The most defining features of the finished exterior are Papazian’s elegant arched overhangs. Six feet in span and made of the galvanized steel beams used in Quonset huts, the pieces were lifted into place by crane after the old roof was lopped off. In addition to giving the house a quirky face-lift, the arches also achieve Papazian’s desired reorientation of the house and open it up to the backyard—an effect heightened by a back wall of glass instead of solid sheetrock.
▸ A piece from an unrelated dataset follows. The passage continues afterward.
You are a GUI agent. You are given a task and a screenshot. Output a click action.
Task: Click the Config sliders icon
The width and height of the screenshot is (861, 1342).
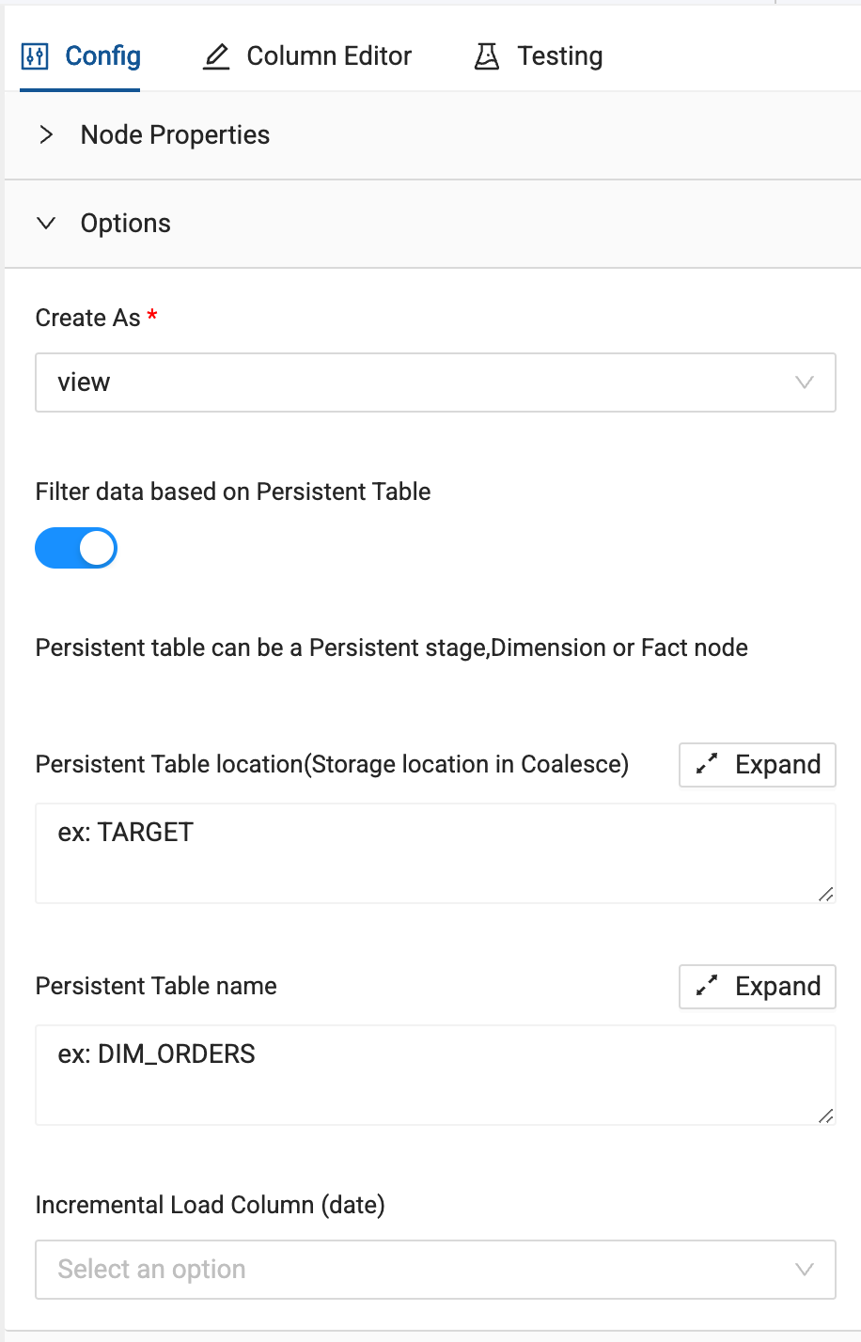coord(35,56)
Light dips and pools in the metal arches of the master bedroom upstairs.

Image: Lincoln Barbour 

The massive curves set the tone for inside, as well. Forget straight-lined modern; everything from chair backs to faucets to the bird feeder is softly rounded in this home. Walls slide and glide their way around the rooms, arching to meet the ceiling rather than colliding at right angles. “Curved shapes are comforting,” says Lenzi. “Everything’s sort of wrapping around you.” Downstairs, in what now comprises the kitchen, living, office, and dining areas, richly refinished wood floors and butcher block countertops, as well as the addition of a Doug fir back deck, complete the feeling of warm enclosure. For some contrast, punctuations of industrial ethos run throughout, from a perforated steel screen in the dining room to metal bolts and screws on ceiling beams and metal arches topping the two bedrooms and bathroom upstairs. White paint, lots of natural light from added windows, and few interior walls make the house live larger than its footprint.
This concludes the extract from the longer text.